◆ **Pixel coordinate grounding data**:

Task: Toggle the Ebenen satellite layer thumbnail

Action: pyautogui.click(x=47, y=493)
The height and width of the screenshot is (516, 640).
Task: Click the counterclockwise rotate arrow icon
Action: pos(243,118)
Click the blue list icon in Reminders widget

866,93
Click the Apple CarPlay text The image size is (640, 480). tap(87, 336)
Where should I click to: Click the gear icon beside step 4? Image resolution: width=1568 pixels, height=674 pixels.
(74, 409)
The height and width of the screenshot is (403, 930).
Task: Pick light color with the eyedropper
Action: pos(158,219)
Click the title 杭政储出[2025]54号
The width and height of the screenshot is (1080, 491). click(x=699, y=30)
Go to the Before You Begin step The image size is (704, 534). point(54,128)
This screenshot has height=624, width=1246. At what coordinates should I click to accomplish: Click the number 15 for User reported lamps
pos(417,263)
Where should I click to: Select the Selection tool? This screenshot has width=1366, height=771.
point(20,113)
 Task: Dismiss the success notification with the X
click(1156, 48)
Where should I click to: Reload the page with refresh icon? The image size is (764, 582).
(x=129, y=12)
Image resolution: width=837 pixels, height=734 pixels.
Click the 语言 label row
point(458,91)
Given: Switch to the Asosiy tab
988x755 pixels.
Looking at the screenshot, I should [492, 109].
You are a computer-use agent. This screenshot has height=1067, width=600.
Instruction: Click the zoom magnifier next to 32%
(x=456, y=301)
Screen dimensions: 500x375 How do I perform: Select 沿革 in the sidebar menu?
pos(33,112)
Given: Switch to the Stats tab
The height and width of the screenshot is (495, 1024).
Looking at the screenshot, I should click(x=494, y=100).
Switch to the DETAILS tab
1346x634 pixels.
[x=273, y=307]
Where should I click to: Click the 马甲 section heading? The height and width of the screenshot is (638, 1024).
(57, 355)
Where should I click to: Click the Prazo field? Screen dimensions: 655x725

◆ **Work to complete**:
Retype every line above with nothing changed.

◆ **Reply to the task**:
Task: Toggle the Ebenen satellite layer thumbnail

Action: pyautogui.click(x=47, y=493)
The height and width of the screenshot is (516, 640).
Task: Click the counterclockwise rotate arrow icon
Action: pos(243,118)
Click the blue list icon in Reminders widget

866,93
Click the Apple CarPlay text The image size is (640, 480). tap(87, 336)
Where should I click to: Click the gear icon beside step 4? Image resolution: width=1568 pixels, height=674 pixels.
(74, 409)
The height and width of the screenshot is (403, 930).
Task: Pick light color with the eyedropper
Action: pos(158,219)
Click the title 杭政储出[2025]54号
The width and height of the screenshot is (1080, 491). click(x=699, y=30)
Go to the Before You Begin step The image size is (704, 534). point(54,128)
This screenshot has height=624, width=1246. At what coordinates should I click to accomplish: Click the number 15 for User reported lamps
pos(417,263)
Where should I click to: Select the Selection tool? This screenshot has width=1366, height=771.
point(20,113)
 Task: Dismiss the success notification with the X
click(1156, 48)
Where should I click to: Reload the page with refresh icon? The image size is (764, 582).
(x=129, y=12)
Image resolution: width=837 pixels, height=734 pixels.
Click the 语言 label row
point(458,91)
Given: Switch to the Asosiy tab
988x755 pixels.
Looking at the screenshot, I should [492, 109].
You are a computer-use agent. This screenshot has height=1067, width=600.
Instruction: Click the zoom magnifier next to 32%
(x=456, y=301)
Screen dimensions: 500x375 How do I perform: Select 沿革 in the sidebar menu?
pos(33,112)
Given: Switch to the Stats tab
The height and width of the screenshot is (495, 1024).
Looking at the screenshot, I should click(x=494, y=100).
Switch to the DETAILS tab
1346x634 pixels.
[x=273, y=307]
Where should I click to: Click the 马甲 section heading? The height and width of the screenshot is (638, 1024).
(57, 355)
Where should I click to: Click the Prazo field? Screen dimensions: 655x725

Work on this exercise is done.